Myślałem, że z nią nie wytrzymam, ona w końcu dodała:
Julka: Chciałam Ci tylko powiedzieć, że wyjeżdżam, człowieku! Pamiętam, że zostawiłam u ciebie buty. Chciałam je zabrać.
Jakie buty? O czym ona mówi.
Przez to, że się zamyslilem Julka wbiegła do domu. Wbiegła po schodach i weszła do mojego pokoju.
Perspektywa Julki:
Gdzie ja zostawiłam te buty? Muszę je wziąć, to są moje ulubione.
Nagle je zobaczyłam, były pod biurkiem Huberta.
Hubert: Podalbym ci je, nie potrzebnie mi weszłaś do domu!
Julia: E tam, pamiętasz, mam twoje klucze, to "tak jakby" dalej jest mój dom.
Hubert: Myślisz że jestem głupi i tego nie pamiętam?! Ja nie jestem, ale ty chyba tak. Zmieniłem sobie zamki w drzwiach, więc twoje klucze są już nie ważne.
Julia: Myślisz, że się tym przejmuje? Biorę buty i spadam. Już mnie nigdy nie zobaczysz.
Hubert: No i bardzo dobrze.
Julia: Miłej imprezy. Część.I wyszłam. Szkoda, że nie dałam rady uratować tej miłości.
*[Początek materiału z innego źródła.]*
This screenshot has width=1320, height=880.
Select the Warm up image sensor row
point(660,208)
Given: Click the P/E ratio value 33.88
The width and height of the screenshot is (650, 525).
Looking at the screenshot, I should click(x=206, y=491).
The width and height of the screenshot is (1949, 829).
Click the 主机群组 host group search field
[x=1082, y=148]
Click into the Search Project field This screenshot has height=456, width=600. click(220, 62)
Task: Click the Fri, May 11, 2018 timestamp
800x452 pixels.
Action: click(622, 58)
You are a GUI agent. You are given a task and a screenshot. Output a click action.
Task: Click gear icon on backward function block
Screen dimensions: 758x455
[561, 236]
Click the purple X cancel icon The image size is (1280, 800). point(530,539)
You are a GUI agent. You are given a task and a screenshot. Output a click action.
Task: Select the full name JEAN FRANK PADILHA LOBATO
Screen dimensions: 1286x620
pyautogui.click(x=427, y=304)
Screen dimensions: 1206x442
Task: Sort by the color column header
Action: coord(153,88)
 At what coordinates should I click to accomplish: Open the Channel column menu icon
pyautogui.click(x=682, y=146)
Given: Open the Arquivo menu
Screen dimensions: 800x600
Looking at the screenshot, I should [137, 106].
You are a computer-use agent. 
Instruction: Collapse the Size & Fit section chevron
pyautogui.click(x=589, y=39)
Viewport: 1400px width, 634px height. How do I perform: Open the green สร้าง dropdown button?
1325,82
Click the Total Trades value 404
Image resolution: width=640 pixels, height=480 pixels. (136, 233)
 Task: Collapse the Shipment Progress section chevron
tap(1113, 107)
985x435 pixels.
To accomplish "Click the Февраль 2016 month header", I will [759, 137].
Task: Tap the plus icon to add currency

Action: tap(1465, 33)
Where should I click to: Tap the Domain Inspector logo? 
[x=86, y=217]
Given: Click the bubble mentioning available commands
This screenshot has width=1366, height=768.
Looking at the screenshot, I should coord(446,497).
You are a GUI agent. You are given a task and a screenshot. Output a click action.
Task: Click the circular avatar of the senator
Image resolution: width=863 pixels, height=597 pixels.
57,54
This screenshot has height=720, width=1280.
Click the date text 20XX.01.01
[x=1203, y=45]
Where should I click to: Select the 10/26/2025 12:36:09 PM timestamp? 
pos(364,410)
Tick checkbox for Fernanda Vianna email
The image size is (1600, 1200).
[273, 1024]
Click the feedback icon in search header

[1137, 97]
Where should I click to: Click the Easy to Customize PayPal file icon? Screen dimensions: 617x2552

Ja kocham jeszcze Huberta. Karol też jest fajny i nie wygląda źle. To już moja przeszłość. Nie powinnam się tym zamawiać. Niech spadają.
Perspektywa Huberta:
Nareszcie już poszła. Może wyluzuje się na imprezie. Nie chcę już o niej myśleć, choć nigdy nie zapomnę jak bardzo ją kochałem.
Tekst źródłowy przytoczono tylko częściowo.